Today's FliegerFriday is about the Mühle S.A.R. Flieger Chronograph






​
click here


----------



## ROG58

Any good ?


----------



## StufflerMike

ROG58 said:


> Any good ?


Define „good", please. It might be that S.A.R. Pilot's requirements might not match yours.


----------



## bladerunnersj27

Awesome tool watch.
I've always wanted one but refrained from getting it due to it's size.
Mike, do you happen to know its lug to lug length? Will it be too big for my skinny 6.5" wrist?


----------



## StufflerMike

Don't know the L2L but this thread might help ?

Anybody got a Mühle Glashütte S.A.R. Flieger Chronograph? If so, let me see pics please!


----------



## ROG58

stuffler said:


> Define „good", please. It might be that S.A.R. Pilot's requirements might not match yours.


Reliability & accuracy for starters.


----------



## StufflerMike

ROG58 said:


> Reliability & accuracy for starters.


Both good.


----------



## ROG58

stuffler said:


> Both good.


Why do you have one ?


----------



## StufflerMike

ROG58 said:


> Why do you have one ?


Mitglied im N.I.M.O.C.


----------



## ROG58

stuffler said:


> Mitglied im N.I.M.O.C.


Makes perfect sense.:-s​


----------



## J969

I have one. Really like it.










Sent from my iPhone using Tapatalk Pro


----------



## ripratama

Acquired one few weeks ago and am very happy with it. Rugged with just the right weight, bulk, and clarity.

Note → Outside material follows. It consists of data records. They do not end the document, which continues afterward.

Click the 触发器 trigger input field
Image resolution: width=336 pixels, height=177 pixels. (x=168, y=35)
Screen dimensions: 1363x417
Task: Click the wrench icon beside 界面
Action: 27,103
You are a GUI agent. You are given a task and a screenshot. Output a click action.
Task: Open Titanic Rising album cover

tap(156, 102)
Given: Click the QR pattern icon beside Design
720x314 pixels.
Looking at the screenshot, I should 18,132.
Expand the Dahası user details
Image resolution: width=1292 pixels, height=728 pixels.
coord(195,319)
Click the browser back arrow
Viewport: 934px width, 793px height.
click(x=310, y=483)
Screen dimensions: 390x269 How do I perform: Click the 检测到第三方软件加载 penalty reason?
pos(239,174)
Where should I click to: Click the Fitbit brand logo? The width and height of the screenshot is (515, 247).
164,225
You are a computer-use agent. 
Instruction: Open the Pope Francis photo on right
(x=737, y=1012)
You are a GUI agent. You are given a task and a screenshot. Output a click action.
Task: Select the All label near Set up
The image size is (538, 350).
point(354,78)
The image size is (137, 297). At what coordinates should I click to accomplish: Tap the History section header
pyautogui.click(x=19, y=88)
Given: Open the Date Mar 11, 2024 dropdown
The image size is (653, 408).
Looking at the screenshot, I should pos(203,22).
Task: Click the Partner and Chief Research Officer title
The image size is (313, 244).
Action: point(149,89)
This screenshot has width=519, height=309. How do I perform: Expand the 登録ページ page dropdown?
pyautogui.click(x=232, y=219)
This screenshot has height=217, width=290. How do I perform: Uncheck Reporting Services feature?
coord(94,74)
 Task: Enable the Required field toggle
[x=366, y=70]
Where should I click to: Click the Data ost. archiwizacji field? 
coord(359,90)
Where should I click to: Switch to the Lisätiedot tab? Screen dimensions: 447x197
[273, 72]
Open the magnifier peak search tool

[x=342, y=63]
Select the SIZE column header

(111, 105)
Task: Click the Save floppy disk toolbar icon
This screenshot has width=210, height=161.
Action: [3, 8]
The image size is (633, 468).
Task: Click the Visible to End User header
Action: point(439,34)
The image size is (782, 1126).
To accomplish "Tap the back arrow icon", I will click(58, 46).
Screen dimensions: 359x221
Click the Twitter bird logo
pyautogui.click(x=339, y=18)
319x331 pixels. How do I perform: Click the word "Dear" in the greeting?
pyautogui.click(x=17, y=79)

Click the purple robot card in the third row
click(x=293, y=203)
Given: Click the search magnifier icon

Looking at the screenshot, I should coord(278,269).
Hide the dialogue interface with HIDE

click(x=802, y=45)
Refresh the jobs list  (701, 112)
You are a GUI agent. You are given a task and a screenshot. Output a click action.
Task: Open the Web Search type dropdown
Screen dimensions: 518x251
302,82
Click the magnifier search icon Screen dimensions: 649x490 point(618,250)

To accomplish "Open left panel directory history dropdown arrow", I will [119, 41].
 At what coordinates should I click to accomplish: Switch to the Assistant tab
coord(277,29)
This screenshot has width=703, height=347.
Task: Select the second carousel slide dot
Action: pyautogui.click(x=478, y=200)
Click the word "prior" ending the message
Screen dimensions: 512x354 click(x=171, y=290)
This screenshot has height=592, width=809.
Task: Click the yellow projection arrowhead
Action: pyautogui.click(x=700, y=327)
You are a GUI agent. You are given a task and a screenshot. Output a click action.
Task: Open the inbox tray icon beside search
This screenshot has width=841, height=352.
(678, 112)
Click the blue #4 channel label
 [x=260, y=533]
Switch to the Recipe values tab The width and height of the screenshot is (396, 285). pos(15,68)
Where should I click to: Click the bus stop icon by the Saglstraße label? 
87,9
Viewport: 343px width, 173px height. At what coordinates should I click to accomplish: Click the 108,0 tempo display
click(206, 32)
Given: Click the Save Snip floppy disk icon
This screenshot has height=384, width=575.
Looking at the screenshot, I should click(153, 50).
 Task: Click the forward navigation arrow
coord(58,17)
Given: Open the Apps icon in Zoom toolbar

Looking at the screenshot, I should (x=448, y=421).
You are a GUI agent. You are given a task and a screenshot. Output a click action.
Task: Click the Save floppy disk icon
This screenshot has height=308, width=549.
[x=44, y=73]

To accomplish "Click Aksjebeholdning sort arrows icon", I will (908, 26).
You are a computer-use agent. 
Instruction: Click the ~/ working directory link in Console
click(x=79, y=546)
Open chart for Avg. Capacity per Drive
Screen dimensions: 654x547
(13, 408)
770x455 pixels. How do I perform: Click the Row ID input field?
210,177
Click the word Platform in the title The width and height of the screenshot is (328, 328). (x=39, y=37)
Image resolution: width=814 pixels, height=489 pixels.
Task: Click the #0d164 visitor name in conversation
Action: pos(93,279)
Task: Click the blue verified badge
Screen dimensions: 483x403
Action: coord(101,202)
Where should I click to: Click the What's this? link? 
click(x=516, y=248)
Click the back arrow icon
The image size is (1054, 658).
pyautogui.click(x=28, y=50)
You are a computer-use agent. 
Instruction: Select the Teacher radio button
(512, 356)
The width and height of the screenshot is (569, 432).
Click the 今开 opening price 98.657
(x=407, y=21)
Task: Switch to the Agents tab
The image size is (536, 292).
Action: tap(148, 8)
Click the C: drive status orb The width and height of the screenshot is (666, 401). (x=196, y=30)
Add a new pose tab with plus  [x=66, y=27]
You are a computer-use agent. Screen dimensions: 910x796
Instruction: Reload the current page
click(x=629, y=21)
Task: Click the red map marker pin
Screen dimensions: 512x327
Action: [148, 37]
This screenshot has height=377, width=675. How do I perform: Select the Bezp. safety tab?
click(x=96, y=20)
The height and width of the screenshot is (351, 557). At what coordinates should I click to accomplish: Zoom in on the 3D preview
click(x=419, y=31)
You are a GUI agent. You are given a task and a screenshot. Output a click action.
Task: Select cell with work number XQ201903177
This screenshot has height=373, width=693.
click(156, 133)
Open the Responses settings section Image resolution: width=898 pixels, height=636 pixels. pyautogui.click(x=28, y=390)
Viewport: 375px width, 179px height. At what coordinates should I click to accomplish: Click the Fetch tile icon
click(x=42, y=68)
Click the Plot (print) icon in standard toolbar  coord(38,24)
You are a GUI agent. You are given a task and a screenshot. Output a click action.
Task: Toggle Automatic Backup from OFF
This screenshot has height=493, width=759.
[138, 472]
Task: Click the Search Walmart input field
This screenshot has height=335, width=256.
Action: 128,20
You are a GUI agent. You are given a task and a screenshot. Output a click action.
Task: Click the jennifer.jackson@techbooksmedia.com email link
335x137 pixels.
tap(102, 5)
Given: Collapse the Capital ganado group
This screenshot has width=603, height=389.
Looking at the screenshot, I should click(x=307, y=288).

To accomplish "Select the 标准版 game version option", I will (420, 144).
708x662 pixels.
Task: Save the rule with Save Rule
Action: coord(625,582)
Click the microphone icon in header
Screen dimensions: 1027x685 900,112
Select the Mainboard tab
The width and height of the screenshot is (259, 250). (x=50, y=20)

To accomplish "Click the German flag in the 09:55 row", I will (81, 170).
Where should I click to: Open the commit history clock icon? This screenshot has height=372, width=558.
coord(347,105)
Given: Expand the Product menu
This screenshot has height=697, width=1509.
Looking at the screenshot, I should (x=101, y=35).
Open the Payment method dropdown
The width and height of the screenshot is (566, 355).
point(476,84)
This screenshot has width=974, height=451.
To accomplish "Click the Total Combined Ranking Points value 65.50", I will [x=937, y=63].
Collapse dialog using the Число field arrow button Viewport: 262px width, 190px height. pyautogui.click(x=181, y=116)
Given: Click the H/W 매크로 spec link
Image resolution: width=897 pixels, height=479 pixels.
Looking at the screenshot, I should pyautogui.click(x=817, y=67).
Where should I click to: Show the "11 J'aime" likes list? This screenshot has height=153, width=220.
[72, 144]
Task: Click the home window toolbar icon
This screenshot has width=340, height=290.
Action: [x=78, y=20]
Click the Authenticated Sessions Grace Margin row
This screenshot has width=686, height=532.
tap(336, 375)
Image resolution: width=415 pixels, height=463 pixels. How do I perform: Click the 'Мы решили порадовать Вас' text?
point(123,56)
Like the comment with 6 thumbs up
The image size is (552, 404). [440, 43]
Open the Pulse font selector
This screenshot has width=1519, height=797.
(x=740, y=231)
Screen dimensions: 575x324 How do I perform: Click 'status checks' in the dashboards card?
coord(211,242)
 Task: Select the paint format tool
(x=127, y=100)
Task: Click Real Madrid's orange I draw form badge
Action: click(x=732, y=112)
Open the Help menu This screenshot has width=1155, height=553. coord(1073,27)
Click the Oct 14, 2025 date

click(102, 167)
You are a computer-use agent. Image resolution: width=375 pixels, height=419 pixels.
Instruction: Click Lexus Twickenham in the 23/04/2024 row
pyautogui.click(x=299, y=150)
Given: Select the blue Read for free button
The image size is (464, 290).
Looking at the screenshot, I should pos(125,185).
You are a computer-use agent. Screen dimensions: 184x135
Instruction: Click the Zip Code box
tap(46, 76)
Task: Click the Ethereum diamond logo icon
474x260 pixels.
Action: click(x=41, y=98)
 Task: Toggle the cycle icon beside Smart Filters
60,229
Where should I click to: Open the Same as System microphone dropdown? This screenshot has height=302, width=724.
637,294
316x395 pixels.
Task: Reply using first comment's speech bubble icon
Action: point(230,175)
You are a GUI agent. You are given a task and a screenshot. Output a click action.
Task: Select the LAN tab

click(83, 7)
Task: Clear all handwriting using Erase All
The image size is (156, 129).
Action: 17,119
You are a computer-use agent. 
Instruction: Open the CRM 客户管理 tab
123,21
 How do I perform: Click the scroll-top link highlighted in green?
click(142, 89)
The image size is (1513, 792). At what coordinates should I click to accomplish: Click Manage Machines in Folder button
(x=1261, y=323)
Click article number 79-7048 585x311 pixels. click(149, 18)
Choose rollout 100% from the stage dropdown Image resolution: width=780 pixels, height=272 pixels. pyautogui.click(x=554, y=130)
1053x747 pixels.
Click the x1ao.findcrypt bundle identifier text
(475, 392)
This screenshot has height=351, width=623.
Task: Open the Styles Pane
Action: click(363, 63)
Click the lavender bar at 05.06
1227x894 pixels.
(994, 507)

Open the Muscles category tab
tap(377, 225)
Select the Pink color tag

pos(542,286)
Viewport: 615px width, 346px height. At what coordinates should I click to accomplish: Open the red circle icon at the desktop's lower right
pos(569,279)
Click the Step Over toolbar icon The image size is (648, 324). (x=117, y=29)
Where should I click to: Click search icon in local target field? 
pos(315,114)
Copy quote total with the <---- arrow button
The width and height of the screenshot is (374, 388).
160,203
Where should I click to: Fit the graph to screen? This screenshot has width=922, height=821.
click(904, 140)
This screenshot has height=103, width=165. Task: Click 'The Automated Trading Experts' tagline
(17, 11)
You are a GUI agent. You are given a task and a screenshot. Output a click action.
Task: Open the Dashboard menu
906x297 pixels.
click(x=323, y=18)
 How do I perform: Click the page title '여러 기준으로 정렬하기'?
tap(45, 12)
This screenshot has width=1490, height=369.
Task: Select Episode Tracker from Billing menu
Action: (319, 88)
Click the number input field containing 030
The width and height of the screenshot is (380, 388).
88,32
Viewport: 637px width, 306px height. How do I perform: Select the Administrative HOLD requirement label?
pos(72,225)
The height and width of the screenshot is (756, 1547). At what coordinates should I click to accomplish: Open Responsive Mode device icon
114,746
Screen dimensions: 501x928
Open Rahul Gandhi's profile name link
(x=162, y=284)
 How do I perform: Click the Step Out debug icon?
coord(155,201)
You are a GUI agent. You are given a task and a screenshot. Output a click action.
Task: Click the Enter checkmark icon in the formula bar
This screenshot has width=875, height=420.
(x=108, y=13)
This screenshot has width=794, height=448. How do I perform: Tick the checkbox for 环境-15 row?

Apparently there have been few updates compared to earlier batches, notably:

1. The bezel inlay is now flat and no longer domed

2. It now runs MU9413 movement which is based on Sellita SW500

Would have been perfect if the AR coating matched Breitling's; sometimes the reflections get too visible.


----------



## mpalmer

ripratama said:


> Acquired one few weeks ago and am very happy with it. Rugged with just the right weight, bulk, and clarity.
> 
> Apparently there have been few updates compared to earlier batches, notably:
> 
> 1. The bezel inlay is now flat and no longer domed
> 
> 2. It now runs MU9413 movement which is based on Sellita SW500
> 
> Would have been perfect if the AR coating matched Breitling's; sometimes the reflections get too visible.


Welcome to the forums!


----------



## dopuletz76

Racing design I think but nice job,nice dial


----------



## kidsmoke

Dang I love the SARs


----------



## WatchOutChicago

J969 said:


> I have one. Really like it.
> 
> 
> 
> 
> 
> 
> 
> 
> 
> 
> Sent from my iPhone using Tapatalk Pro


I was so close to buying this when Gemnation had it at 53% off a few days ago but hesitated. Woulda, shoulda, coulda! Awesome piece!

Sent from my iPhone using Tapatalk


----------